# OK this is driving me nuts, BLOOD TESTING for dairy goats!



## littlequail (Aug 5, 2011)

:help: oh please!!!! i have 3 doe's that just kidded a few days ago, each one had 2,2, and 3 each... well am going to give it 2 weeks and then start milking...Yes am going to pasteurize my milk. but i would really love the peace of mind....and just having it when i do sell my goats that they are clean....what i found out is i need to test for is *CAE, CL, Johnes, TB, and Brucellosis*. and yes i want to draw my own blood. two sites i have found is http://www.pavlab.com/services/index.html or http://www.vetmed.wsu.edu/depts_waddl/ which for the life of me i cant really find out a Firm price on all these testing with WADDL am in florida, and it seems there are alot of fees that go along with it....pavlab looks ok...websites a little cheesy and then when i tried to find reviews turns out.....Many people say they give false readings....:yuck:...GREAT...well my main question is...WHAT DO YOU DO? what did you use...how...how much....i feel like this is extremely hard but i have no idea what to do... help please!​


----------



## Ford Zoo (Jan 27, 2012)

I use PAVL, no accesion fees to drive costs up, if I remember right waddl had those extra fees for the simple testing. I missed the whole false reading thing. HAve been pleased with PAVL and their customer service.


----------



## littlequail (Aug 5, 2011)

how much was it, Did they seem helpful? how long did it take to hear back from them? how long ago did you use them? sorry for all the Questions!


----------



## Ford Zoo (Jan 27, 2012)

Their prices are one the website. I think it was less than $15 for three of those test, maybe an extra $4 for a fourth test. Results were back in about a week. I last used them a few weeks ago.Before I used them the first time this spring I had questions. A quick call to their number found a very helpful person. Shipping directions are also on their website, along with an order form you can print off. I sent my samples in the flat rate shipping box from the post office with a cooler pack for under $6.

WORK REQUIRED: Which five diseases does the opening post of the goat blood-testing thread list as needing to be tested for? The lines placed after this point have no connection to the goat blood-testing thread.

DATA EXCERPT:
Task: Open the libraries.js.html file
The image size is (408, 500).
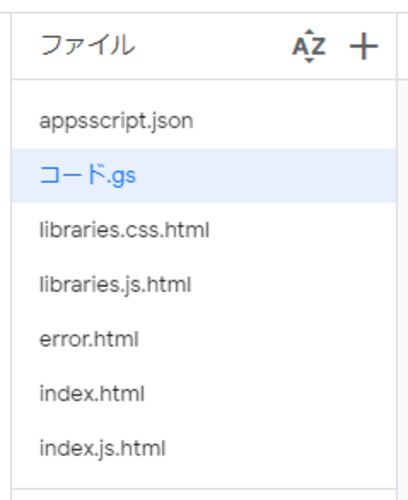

RESULT FOR THIS EXERCISE: CAE, CL, Johnes, TB, and Brucellosis.